Background Inflammation has an important role in the pathogenesis of schizophrenia. The aim of this study was to investigate the levels of tumor necrosis factor (TNF) and matrix metalloproteinase-2 (MMP-2) in male patients with treatment-resistant schizophrenia (TRS) and chronic medicated schizophrenia (CMS), and the relationship with psychopathology. Methods The study enrolled 31 TRS and 49 cm male patients, and 53 healthy controls. Serum MMP-2 and TNF-α levels were measured by the Luminex liquid suspension chip detection method. Positive and Negative Syndrome Scale (PANSS) scores were used to evaluate symptom severity and Repeatable Battery for the Assessment of Neuropsychological Status was used to assess cognitive function.

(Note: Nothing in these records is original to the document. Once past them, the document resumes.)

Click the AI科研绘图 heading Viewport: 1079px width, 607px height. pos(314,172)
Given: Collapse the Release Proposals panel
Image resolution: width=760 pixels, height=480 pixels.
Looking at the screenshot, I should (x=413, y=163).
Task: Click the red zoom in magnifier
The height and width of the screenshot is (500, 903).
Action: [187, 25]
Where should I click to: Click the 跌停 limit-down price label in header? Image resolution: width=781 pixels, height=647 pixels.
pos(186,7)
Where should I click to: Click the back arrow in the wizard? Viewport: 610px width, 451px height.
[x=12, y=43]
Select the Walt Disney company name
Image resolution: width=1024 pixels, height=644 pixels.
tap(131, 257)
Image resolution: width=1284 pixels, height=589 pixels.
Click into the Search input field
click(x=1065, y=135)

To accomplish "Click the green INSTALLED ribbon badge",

Results Serum TNF-α and MMP-2 levels differed significantly between TRS, CMS and healthy control patients (F = 4.289, P = 0.016; F = 4.682, P = 0.011, respectively). Bonferroni correction demonstrated that serum TNF-α levels were significantly elevated in CMS patients ( P = 0.022) and MMP-2 levels were significantly higher in TRS patients ( P = 0.014) compared to healthy controls. In TRS patients, TNF-α was negatively correlated with age ( r =-0.435, P = 0.015) and age of onset ( r =-0.409, P = 0.022). In CMS patients, MMP-2 and TNF-α were negatively correlated with PANSS negative and total scores, and TNF-α was negatively correlated with PANSS general psychopathology scores (all P < 0.05). MMP-2 levels were positively correlated with TNF-α levels ( P < 0.05), but not with cognitive function ( P > 0.05). Conclusion The results indicate the involvement of inflammation in the etiology of TRS and CMS. Further studies are warranted.